Metrics, all of them

If you know Varnish even at all, you know that we take great pride in exposing as much information as possible (and in the most efficient way possible), to the point that the only word that comes to (my) mind is “brutal”.

Let’s start with metrics: our tool of choice here is varnishstat. This deceptively simple tool that’ll happily dump all the internal counters that Varnish constantly updates. And I literally mean ALL of them, we hide nothing, no sir!

For example, here’s what I get on my laptop, with a fairly vanilla configuration:

$ varnishstat -1 MGT.uptime 261075 1.00 Management process uptime MGT.child_start 1 0.00 Child process started MGT.child_exit 0 0.00 Child process normal exit MGT.child_stop 0 0.00 Child process unexpected exit MGT.child_died 0 0.00 Child process died (signal) MGT.child_dump 0 0.00 Child process core dumped MGT.child_panic 0 0.00 Child process panic MAIN.summs 88 0.00 stat summ operations MAIN.uptime 261077 1.00 Child process uptime MAIN.sess_conn 10 0.00 Sessions accepted MAIN.sess_fail 96 0.00 Session accept failures MAIN.sess_fail_econnaborted 0 0.00 Session accept failures: connection aborted MAIN.sess_fail_eintr 96 0.00 Session accept failures: interrupted system call MAIN.sess_fail_emfile 0 0.00 Session accept failures: too many open files MAIN.sess_fail_ebadf 0 0.00 Session accept failures: bad file descriptor MAIN.sess_fail_enomem 0 0.00 Session accept failures: not enough memory MAIN.sess_fail_other 0 0.00 Session accept failures: other MAIN.client_req_400 0 0.00 Client requests received, subject to 400 errors MAIN.client_req_417 0 0.00 Client requests received, subject to 417 errors MAIN.client_req 10 0.00 Good client requests received MAIN.esi_req 20 0.00 ESI subrequests MAIN.cache_hit 0 0.00 Cache hits MAIN.cache_hit_grace 0 0.00 Cache grace hits MAIN.cache_hitpass 0 0.00 Cache hits for pass. MAIN.cache_hitmiss 18 0.00 Cache hits for miss. MAIN.cache_miss 30 0.00 Cache misses <snipped>

The total output contains 356 counters (again, on my vanilla laptop setup) including currently used connections and cache usage, down to the number of times a specific mutex had to wait to get locked. It’s a treasure trove of information, and while you will probably never need ALL of it, what you do need is most certainly in it.

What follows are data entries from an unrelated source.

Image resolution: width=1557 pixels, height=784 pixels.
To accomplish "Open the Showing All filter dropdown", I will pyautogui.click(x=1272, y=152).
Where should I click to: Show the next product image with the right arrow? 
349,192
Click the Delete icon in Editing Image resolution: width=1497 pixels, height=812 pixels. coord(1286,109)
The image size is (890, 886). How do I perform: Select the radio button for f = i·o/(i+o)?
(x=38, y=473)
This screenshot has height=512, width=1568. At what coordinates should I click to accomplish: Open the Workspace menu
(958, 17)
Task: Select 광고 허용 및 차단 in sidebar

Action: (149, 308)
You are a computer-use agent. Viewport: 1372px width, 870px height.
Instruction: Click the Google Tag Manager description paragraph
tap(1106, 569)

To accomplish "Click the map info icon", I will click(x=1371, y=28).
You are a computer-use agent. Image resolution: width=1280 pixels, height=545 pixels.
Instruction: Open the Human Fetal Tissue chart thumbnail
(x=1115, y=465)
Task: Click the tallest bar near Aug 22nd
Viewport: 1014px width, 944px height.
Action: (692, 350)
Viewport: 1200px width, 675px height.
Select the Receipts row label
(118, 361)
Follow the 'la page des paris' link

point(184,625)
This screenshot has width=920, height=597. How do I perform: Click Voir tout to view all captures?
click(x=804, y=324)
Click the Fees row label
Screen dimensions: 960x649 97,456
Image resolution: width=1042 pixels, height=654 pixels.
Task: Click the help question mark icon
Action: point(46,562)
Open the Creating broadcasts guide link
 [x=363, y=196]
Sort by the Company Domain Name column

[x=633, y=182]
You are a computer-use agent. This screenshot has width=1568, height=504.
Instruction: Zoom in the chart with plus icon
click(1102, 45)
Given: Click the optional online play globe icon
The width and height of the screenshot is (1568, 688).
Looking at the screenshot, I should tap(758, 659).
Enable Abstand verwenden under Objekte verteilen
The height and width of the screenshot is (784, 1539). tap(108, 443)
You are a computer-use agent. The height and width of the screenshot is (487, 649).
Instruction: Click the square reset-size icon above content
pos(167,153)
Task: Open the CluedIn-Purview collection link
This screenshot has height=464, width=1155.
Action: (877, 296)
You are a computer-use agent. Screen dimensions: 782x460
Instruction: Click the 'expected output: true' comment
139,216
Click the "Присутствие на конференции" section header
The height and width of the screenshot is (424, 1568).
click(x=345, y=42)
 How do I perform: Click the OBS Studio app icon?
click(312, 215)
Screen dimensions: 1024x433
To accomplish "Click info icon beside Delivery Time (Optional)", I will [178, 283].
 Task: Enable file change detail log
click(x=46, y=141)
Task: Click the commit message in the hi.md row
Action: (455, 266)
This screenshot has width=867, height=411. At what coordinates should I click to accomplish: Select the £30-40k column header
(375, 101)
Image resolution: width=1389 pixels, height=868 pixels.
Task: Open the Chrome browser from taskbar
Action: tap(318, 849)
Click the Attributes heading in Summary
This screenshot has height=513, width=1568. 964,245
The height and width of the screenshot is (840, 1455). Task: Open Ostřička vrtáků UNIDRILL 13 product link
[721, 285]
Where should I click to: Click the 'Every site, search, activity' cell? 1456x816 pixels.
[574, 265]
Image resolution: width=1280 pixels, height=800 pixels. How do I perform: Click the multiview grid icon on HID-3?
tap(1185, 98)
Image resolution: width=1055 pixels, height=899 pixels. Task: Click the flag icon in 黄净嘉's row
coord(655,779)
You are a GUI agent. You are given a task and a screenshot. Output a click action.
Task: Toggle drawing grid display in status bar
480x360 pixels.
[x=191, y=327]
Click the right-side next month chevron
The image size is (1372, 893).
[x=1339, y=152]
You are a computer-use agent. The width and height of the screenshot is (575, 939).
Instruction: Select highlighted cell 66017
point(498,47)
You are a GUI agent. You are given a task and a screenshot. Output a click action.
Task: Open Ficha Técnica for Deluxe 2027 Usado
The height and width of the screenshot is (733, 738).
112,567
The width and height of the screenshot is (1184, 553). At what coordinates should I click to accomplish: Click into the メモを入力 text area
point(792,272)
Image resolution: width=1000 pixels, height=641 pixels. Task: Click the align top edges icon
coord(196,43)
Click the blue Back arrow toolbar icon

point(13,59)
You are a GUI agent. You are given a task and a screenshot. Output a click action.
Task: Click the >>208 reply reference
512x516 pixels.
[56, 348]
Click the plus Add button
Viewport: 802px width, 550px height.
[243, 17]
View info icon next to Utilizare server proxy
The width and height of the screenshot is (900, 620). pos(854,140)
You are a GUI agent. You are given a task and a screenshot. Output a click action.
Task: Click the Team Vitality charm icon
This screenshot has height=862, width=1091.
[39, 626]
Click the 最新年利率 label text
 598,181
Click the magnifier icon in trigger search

varnishstat makes it easy to sift through a wealth of information. You can query individual counters, or glob entire categories. All of that is just one filter away on the command line. We’ve got you covered in terms of visualization options, too.

We’ve already seen the -1 argument to dump the stats and exits, but we also have the default interactive view:

output

But if you want to export the data, you’ll probably want varnishstat -j for some JSON goodness:

$ varnishstat -j { "version": 1, "timestamp": "2024-05-17T16:54:58", "counters": { "MGT.uptime": { "description": "Management process uptime", "flag": "c", "format": "d", "value": 262315 }, "MGT.child_start": { "description": "Child process started", "flag": "c", "format": "i", "value": 1 }, "MGT.child_exit": { "description": "Child process normal exit", "flag": "c", "format": "i", "value": 0 }, <snipped>

Note: this is the output that is internally used by the great Varnish Prometheus Exporter.

You’re feeling old school and want some XML? We have that too, and I promise I won’t judge you:

$ varnishstat -x <?xml version="1.0"?> <varnishstat timestamp="2024-05-17T16:56:28"> <stat> <name>MGT.uptime</name> <value>262405</value> <flag>c</flag> <format>d</format> <description>Management process uptime</description> </stat> <stat> <name>MGT.child_start</name> <value>1</value> <flag>c</flag> <format>i</format> <description>Child process started</description> </stat> <snipped>

 

What about logs?

Oh boy, I thought you’d never ask! Logs in Varnish are handled a tiny bit differently than in other applications, in the sense that Varnish itself doesn’t write log files. Instead, it just dumps the maximal set of data into memory and lets external loggers read that memory and format it the way YOU want and need it. In essence, Varnish is constantly logging everything in memory, and you can access that memory through a couple of tools.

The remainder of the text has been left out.